Data SITREP

redshiftzero, January 26, 2017

We've been collecting traces from crawling onion services, this notebook contains a brief SITREP of the status of the data collection.


In [14]:
import os
import pandas as pd
import sqlalchemy
import seaborn as sns
import matplotlib.pyplot as plt
%matplotlib inline

plt.style.use('ggplot')

with open(os.environ["PGPASS"], "rb") as f:
    content = f.readline().decode("utf-8").replace("\n", "").split(":")

engine = sqlalchemy.create_engine("postgresql://{user}:{passwd}@{host}/{db}".format(user=content[3],
                                                                         passwd=content[4],
                                                                         host=content[0],
                                                                         db=content[2]))

Number of Examples


In [3]:
df_examples = pd.read_sql("SELECT * FROM raw.frontpage_examples", con=engine)

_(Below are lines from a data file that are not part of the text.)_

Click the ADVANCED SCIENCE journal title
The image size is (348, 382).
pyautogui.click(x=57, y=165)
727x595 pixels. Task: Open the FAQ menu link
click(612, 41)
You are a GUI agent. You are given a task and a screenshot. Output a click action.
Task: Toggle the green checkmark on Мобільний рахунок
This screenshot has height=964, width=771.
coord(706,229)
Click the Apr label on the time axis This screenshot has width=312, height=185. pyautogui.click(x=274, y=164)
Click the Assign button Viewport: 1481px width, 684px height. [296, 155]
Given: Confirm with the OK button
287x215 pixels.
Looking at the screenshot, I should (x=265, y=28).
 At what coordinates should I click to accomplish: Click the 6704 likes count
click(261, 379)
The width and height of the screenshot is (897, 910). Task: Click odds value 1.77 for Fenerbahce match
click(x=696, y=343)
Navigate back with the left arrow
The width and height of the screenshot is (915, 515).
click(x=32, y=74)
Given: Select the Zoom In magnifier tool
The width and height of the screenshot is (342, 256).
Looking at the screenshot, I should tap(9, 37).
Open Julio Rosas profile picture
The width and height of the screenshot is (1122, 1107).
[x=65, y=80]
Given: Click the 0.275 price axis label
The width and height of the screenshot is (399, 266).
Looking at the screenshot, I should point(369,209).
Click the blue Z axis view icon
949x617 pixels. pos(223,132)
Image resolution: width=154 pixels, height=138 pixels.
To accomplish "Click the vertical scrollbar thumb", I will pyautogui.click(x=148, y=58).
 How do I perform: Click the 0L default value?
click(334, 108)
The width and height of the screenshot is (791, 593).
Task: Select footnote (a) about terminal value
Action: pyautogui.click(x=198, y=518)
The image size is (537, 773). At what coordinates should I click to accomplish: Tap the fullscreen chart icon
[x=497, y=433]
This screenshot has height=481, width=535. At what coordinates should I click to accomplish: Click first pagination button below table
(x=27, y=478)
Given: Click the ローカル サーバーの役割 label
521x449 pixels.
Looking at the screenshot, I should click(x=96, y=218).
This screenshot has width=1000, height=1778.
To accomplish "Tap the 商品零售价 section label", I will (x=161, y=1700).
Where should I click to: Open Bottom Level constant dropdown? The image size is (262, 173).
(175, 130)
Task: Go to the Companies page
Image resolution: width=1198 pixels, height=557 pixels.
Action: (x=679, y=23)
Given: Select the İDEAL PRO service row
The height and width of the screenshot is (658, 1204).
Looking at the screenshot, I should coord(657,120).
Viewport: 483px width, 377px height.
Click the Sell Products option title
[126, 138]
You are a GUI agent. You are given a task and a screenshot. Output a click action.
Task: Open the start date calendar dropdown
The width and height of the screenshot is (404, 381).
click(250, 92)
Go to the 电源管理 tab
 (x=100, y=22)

We have currently got a sample of:


In [9]:
len(df_examples)


Out[9]:
195460

examples.

Examples collected per day

This was a bit stop and start as you can see:


In [13]:
daily = df_examples.set_index('t_scrape').groupby(pd.TimeGrouper(freq='D'))['exampleid'].count()
ax = daily.plot(kind='bar', figsize=(24,6))
ax.set_xlabel('Date of scrape')
ax.set_ylabel('Number of onion services scraped')
ax.grid(False)
ax.set_frame_on(False)

# Prettify ticks, probably a smarter way to do this but sometimes I'm not very smart
xtl=[item.get_text()[:10] for item in ax.get_xticklabels()]
_=ax.set_xticklabels(xtl)


Sanity check the sorter was last run recently:


In [6]:
result = engine.execute('SELECT MAX(t_sort) FROM raw.hs_history')

In [7]:
for row in result:
    print(row)


(datetime.datetime(2017, 1, 17, 20, 55, 58, 326293),)

crawls


In [8]:
df_crawls = pd.read_sql("SELECT * FROM raw.crawls", con=engine)

There have been:


In [9]:
len(df_crawls)


Out[9]:
72131

crawls (the crawlers have clearly failed and restarted a crazy number of times).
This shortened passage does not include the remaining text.